Coffee and Publication

This should only be about Coffee and Publication Dates, but the original article has been heavily linked, annotated and so forth, and it was only through persistent clicking, did I find a semblance of the original.

On that circuitous route to the original, the one just up from that article showed the date it was submitted then the date it was published with a two-three month lead time.

Forget Coffee and Publication Dates as far as an article about the sequence and apparent evolution of the coffee genome, consider it about the time span between “approved for submission,” or whatever the term was, and the “published” date.

What was fun, most of the material about the article was much more interesting as it was an attempt by lay people to describe the importance of the dense, scientific journal article about the actual sequence.

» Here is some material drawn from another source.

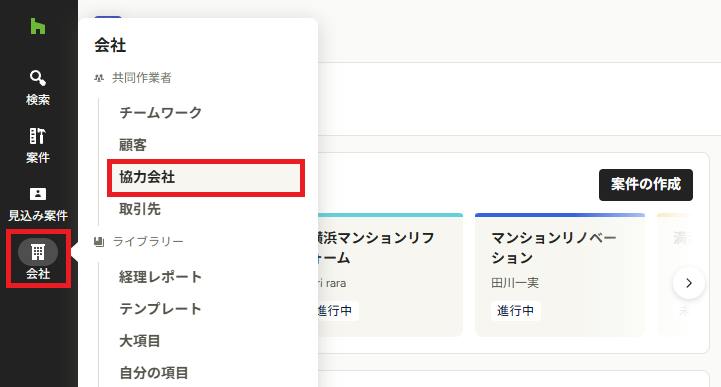This screenshot has height=387, width=721.
Task: Choose 取引先 in the menu
Action: pyautogui.click(x=140, y=209)
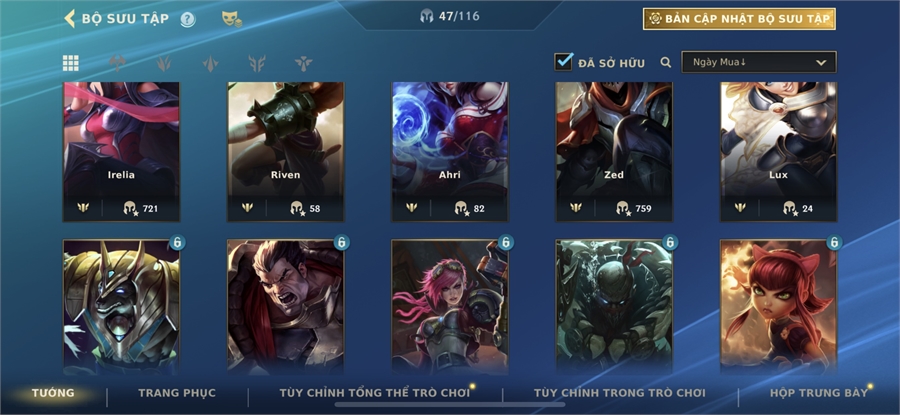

I gave up about a third of the way through.

Not because it was too technical, but because it was too dense.

“Just the facts, ma’am.”

Roll my eyes.

It’s been summed up elsewhere, but the vetting process and the editorial lag time, that shows the difference with various publications. Within online version, too, there were three options available, concise, full, and PDF.

I’ve thought about making my own material thusly available, as a PDF, for further distribution, but I also figure, anyone smart enough to read aPDF should be able to turn any web page into a PDF. It really is pretty easy.

All about keeping the stuff digestible, and that one article, about Coffee and its Publication Dates? 60 to 90 days, at least, for peer reviewed.